- **GOAL**:
Render every line of the items below as a JSON list of strings, one string per line, and leave out blank lines.

* Start *

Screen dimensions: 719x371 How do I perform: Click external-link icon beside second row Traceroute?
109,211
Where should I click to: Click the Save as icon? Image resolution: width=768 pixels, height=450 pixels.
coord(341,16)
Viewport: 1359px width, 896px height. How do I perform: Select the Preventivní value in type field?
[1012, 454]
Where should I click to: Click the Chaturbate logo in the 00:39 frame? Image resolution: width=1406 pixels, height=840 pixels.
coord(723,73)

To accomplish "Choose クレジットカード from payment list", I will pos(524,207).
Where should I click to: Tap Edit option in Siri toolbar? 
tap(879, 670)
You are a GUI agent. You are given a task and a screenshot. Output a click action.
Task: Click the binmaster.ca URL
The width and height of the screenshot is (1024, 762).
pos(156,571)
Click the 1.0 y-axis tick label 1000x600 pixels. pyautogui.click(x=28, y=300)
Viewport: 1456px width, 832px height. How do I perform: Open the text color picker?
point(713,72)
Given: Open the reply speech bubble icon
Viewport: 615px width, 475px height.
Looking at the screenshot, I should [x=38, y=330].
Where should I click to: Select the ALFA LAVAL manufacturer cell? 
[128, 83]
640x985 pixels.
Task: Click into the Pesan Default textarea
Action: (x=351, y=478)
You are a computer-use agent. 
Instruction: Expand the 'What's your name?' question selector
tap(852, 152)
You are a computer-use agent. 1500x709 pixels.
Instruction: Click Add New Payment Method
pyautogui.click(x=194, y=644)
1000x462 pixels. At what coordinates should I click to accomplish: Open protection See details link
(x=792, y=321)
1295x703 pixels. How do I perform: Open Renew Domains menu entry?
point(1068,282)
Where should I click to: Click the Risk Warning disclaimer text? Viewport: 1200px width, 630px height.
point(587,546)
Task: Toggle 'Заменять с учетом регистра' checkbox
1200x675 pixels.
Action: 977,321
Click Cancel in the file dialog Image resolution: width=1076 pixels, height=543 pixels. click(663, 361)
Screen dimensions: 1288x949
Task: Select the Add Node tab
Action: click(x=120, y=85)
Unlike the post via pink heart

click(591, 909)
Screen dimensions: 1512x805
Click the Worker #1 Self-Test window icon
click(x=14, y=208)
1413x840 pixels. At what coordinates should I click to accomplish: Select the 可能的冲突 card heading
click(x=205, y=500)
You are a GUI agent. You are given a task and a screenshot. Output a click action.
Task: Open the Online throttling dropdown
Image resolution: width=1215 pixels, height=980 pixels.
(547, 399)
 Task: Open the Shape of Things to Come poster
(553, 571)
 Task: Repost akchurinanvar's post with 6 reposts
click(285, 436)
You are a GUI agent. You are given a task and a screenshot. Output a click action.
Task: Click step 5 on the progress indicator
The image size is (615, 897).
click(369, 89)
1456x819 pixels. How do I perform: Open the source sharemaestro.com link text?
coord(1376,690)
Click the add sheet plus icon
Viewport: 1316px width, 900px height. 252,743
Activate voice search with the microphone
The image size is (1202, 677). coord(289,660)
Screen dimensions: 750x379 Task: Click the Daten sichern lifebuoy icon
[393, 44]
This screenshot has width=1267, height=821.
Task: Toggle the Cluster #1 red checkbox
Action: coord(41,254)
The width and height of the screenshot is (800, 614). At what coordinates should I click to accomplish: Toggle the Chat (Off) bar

* End *

- **EXERCISE ANSWER**:
[
  "Screen dimensions: 719x371 How do I perform: Click external-link icon beside second row Traceroute?",
  "109,211",
  "Where should I click to: Click the Save as icon? Image resolution: width=768 pixels, height=450 pixels.",
  "coord(341,16)",
  "Viewport: 1359px width, 896px height. How do I perform: Select the Preventivní value in type field?",
  "[1012, 454]",
  "Where should I click to: Click the Chaturbate logo in the 00:39 frame? Image resolution: width=1406 pixels, height=840 pixels.",
  "coord(723,73)",
  "To accomplish \"Choose クレジットカード from payment list\", I will pos(524,207).",
  "Where should I click to: Tap Edit option in Siri toolbar? ",
  "tap(879, 670)",
  "You are a GUI agent. You are given a task and a screenshot. Output a click action.",
  "Task: Click the binmaster.ca URL",
  "The width and height of the screenshot is (1024, 762).",
  "pos(156,571)",
  "Click the 1.0 y-axis tick label 1000x600 pixels. pyautogui.click(x=28, y=300)",
  "Viewport: 1456px width, 832px height. How do I perform: Open the text color picker?",
  "point(713,72)",
  "Given: Open the reply speech bubble icon",
  "Viewport: 615px width, 475px height.",
  "Looking at the screenshot, I should [x=38, y=330].",
  "Where should I click to: Select the ALFA LAVAL manufacturer cell? ",
  "[128, 83]",
  "640x985 pixels.",
  "Task: Click into the Pesan Default textarea",
  "Action: (x=351, y=478)",
  "You are a computer-use agent. ",
  "Instruction: Expand the 'What's your name?' question selector",
  "tap(852, 152)",
  "You are a computer-use agent. 1500x709 pixels.",
  "Instruction: Click Add New Payment Method",
  "pyautogui.click(x=194, y=644)",
  "1000x462 pixels. At what coordinates should I click to accomplish: Open protection See details link",
  "(x=792, y=321)",
  "1295x703 pixels. How do I perform: Open Renew Domains menu entry?",
  "point(1068,282)",
  "Where should I click to: Click the Risk Warning disclaimer text? Viewport: 1200px width, 630px height.",
  "point(587,546)",
  "Task: Toggle 'Заменять с учетом регистра' checkbox",
  "1200x675 pixels.",
  "Action: 977,321",
  "Click Cancel in the file dialog Image resolution: width=1076 pixels, height=543 pixels. click(663, 361)",
  "Screen dimensions: 1288x949",
  "Task: Select the Add Node tab",
  "Action: click(x=120, y=85)",
  "Unlike the post via pink heart",
  "click(591, 909)",
  "Screen dimensions: 1512x805",
  "Click the Worker #1 Self-Test window icon",
  "click(x=14, y=208)",
  "1413x840 pixels. At what coordinates should I click to accomplish: Select the 可能的冲突 card heading",
  "click(x=205, y=500)",
  "You are a GUI agent. You are given a task and a screenshot. Output a click action.",
  "Task: Open the Online throttling dropdown",
  "Image resolution: width=1215 pixels, height=980 pixels.",
  "(547, 399)",
  " Task: Open the Shape of Things to Come poster",
  "(553, 571)",
  " Task: Repost akchurinanvar's post with 6 reposts",
  "click(285, 436)",
  "You are a GUI agent. You are given a task and a screenshot. Output a click action.",
  "Task: Click step 5 on the progress indicator",
  "The image size is (615, 897).",
  "click(369, 89)",
  "1456x819 pixels. How do I perform: Open the source sharemaestro.com link text?",
  "coord(1376,690)",
  "Click the add sheet plus icon",
  "Viewport: 1316px width, 900px height. 252,743",
  "Activate voice search with the microphone",
  "The image size is (1202, 677). coord(289,660)",
  "Screen dimensions: 750x379 Task: Click the Daten sichern lifebuoy icon",
  "[393, 44]",
  "This screenshot has width=1267, height=821.",
  "Task: Toggle the Cluster #1 red checkbox",
  "Action: coord(41,254)",
  "The width and height of the screenshot is (800, 614). At what coordinates should I click to accomplish: Toggle the Chat (Off) bar"
]